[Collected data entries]
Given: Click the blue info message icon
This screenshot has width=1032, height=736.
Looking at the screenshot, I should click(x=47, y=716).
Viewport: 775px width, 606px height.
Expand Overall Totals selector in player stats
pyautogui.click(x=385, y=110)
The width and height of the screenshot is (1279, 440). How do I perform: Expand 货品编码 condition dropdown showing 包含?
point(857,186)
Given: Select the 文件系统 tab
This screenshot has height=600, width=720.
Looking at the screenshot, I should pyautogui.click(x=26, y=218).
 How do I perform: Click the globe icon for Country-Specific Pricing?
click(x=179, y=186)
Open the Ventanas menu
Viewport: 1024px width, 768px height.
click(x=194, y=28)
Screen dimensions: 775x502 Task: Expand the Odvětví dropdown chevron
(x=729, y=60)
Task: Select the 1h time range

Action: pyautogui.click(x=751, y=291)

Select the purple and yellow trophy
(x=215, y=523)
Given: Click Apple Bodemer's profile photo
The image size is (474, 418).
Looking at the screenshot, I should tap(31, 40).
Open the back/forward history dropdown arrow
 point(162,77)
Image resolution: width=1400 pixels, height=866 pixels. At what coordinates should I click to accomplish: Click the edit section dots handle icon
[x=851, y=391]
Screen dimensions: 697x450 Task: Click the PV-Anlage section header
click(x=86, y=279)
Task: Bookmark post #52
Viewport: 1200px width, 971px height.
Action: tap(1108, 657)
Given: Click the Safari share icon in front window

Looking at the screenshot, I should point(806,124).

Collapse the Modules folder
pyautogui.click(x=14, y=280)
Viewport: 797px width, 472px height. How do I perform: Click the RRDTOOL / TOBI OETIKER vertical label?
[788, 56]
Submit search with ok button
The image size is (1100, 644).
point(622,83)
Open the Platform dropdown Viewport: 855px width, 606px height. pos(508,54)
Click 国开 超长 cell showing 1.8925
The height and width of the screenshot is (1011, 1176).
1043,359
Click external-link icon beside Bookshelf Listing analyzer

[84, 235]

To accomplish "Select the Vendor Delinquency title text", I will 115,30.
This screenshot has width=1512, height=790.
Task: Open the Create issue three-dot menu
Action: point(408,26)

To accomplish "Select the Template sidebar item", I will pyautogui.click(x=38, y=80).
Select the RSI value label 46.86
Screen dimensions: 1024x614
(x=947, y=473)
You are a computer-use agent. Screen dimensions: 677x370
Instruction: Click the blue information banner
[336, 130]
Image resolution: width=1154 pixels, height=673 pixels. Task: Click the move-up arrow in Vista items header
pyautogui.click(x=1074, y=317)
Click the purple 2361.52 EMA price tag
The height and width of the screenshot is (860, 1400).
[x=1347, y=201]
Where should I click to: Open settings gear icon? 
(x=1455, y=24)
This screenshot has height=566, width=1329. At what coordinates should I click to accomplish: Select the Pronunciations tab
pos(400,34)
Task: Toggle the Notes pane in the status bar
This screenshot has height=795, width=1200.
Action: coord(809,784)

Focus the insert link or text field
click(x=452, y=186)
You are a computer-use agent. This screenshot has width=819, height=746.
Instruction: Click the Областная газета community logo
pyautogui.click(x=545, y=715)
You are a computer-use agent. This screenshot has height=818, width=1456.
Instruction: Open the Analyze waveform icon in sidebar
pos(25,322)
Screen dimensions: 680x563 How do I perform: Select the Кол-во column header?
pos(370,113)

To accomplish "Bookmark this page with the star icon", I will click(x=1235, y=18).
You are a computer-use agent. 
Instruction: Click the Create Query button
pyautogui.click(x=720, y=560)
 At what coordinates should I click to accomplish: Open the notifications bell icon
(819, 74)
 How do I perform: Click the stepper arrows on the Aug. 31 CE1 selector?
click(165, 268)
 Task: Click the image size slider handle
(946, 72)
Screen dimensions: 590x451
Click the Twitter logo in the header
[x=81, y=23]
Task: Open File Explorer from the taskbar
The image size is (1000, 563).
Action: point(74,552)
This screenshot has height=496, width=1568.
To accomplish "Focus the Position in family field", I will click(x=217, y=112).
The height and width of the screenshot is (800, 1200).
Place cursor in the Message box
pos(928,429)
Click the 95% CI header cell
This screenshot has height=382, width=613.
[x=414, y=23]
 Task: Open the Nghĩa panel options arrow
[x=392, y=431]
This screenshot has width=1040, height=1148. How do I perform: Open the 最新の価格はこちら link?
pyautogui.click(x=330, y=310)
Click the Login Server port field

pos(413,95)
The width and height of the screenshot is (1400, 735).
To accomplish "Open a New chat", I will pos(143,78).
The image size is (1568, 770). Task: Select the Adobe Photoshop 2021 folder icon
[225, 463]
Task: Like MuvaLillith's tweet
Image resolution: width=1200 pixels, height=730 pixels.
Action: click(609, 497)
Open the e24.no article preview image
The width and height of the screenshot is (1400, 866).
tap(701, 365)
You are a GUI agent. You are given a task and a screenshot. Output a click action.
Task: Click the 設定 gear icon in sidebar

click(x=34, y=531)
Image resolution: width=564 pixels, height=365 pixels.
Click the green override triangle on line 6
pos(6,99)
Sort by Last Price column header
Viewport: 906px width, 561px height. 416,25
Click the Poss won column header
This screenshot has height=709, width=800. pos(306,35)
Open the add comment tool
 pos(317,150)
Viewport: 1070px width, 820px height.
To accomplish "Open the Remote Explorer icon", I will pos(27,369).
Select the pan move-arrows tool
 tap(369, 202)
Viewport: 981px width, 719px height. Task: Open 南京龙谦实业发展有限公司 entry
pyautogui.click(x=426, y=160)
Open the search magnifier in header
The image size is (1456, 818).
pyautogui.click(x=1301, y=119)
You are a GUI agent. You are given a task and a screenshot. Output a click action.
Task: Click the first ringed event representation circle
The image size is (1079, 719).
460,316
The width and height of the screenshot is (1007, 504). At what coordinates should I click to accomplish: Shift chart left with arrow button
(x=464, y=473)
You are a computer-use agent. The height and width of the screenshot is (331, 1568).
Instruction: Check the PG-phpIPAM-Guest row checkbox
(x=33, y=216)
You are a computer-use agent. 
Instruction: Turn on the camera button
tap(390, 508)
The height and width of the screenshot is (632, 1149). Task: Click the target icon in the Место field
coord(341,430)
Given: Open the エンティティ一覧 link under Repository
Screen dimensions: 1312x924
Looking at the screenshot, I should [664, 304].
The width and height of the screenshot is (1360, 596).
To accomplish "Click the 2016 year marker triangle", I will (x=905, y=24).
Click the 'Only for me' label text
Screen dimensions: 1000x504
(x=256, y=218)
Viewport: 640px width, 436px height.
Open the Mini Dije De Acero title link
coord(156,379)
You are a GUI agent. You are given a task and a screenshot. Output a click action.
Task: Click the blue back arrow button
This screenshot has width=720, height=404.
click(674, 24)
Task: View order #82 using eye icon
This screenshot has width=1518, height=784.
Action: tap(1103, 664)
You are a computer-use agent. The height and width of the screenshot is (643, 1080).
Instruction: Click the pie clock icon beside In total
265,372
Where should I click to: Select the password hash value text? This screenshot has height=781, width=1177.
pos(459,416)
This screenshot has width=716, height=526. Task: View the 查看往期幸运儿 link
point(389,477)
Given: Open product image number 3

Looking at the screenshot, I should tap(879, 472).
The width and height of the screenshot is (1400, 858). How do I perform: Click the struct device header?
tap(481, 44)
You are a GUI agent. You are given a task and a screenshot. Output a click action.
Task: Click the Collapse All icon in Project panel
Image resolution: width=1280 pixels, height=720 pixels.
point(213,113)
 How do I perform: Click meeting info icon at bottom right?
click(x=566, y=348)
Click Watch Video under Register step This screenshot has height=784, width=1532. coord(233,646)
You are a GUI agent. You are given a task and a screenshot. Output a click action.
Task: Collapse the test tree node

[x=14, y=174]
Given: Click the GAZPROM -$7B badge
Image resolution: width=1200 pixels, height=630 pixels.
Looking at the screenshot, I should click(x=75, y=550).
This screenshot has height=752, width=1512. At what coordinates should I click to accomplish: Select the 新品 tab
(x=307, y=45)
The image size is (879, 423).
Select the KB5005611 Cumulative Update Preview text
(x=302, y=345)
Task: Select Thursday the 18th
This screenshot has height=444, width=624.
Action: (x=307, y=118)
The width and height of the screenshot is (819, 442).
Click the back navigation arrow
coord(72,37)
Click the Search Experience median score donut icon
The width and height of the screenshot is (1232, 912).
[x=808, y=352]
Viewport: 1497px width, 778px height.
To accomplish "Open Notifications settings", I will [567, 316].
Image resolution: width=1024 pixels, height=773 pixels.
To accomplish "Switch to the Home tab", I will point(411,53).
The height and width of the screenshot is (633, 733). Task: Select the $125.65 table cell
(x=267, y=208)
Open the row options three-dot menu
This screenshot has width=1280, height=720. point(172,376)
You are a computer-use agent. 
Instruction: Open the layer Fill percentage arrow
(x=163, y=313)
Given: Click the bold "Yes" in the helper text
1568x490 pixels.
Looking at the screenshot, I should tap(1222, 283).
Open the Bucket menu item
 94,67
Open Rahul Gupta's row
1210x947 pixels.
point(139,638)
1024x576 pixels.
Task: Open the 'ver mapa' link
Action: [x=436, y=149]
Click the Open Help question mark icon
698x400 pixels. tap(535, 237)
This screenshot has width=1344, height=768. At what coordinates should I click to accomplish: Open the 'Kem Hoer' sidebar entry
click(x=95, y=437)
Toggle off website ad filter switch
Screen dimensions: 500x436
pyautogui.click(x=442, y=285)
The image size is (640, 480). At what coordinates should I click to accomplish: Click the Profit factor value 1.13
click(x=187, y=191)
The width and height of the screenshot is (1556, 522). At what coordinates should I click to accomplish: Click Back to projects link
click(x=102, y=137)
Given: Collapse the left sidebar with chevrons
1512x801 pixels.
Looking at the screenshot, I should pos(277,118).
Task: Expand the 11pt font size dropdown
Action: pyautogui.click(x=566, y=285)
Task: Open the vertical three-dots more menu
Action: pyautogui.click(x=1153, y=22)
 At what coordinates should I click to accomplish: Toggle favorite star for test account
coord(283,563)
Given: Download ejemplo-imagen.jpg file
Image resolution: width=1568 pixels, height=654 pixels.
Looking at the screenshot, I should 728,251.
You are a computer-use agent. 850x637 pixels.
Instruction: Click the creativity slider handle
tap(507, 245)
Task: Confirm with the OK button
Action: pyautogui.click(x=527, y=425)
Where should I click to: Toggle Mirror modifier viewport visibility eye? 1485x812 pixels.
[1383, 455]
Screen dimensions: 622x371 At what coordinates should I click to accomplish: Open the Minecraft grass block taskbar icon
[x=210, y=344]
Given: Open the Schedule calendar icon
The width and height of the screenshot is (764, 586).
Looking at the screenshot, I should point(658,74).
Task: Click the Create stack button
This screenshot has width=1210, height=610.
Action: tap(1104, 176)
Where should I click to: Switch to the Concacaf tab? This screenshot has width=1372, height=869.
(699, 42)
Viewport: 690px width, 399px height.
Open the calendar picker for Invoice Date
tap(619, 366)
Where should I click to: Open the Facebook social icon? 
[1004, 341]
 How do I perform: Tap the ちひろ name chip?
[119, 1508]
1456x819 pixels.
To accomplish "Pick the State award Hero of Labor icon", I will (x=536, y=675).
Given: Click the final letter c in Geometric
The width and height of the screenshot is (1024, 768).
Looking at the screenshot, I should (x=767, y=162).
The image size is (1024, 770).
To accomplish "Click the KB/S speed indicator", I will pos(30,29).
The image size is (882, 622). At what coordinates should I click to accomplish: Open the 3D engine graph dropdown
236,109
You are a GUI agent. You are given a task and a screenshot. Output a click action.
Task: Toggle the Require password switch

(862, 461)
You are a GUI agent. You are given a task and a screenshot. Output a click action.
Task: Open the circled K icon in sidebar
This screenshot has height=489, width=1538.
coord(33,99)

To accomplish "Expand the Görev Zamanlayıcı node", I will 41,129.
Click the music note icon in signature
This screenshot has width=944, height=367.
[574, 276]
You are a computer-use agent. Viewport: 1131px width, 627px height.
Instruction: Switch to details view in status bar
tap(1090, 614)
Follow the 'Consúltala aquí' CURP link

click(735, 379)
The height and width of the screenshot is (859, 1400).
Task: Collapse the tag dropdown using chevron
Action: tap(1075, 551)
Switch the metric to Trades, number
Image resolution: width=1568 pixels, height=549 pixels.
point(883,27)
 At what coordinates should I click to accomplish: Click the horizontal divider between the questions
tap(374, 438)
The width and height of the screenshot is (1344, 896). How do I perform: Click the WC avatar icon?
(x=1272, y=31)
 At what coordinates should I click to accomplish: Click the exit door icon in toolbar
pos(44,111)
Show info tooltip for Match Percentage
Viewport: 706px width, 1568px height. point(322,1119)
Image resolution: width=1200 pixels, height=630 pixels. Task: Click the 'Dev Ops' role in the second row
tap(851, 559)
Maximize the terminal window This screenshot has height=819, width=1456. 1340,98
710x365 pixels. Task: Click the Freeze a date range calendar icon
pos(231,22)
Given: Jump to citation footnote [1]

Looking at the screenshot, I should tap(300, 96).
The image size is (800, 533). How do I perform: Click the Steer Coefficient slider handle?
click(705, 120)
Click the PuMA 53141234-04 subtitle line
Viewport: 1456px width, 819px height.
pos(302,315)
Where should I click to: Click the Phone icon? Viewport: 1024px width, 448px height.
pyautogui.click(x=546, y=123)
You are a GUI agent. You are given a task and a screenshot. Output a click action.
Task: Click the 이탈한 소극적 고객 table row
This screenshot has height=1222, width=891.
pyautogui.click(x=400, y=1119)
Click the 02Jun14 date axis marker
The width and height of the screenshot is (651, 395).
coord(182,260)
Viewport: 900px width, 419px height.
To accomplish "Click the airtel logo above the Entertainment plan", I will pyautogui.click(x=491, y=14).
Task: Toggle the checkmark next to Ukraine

== TASK INSTRUCTIONS ==
Using the entries above, give again exactly the lines from the line holding "The height and width of the screenshot is (633, 733)." through the line holding "Open Rahul Gupta's row". Include both end lines and nothing else.

== WORKED SOLUTION ==
The height and width of the screenshot is (633, 733). Task: Select the $125.65 table cell
(x=267, y=208)
Open the row options three-dot menu
This screenshot has width=1280, height=720. point(172,376)
You are a computer-use agent. 
Instruction: Open the layer Fill percentage arrow
(x=163, y=313)
Given: Click the bold "Yes" in the helper text
1568x490 pixels.
Looking at the screenshot, I should tap(1222, 283).
Open the Bucket menu item
 94,67
Open Rahul Gupta's row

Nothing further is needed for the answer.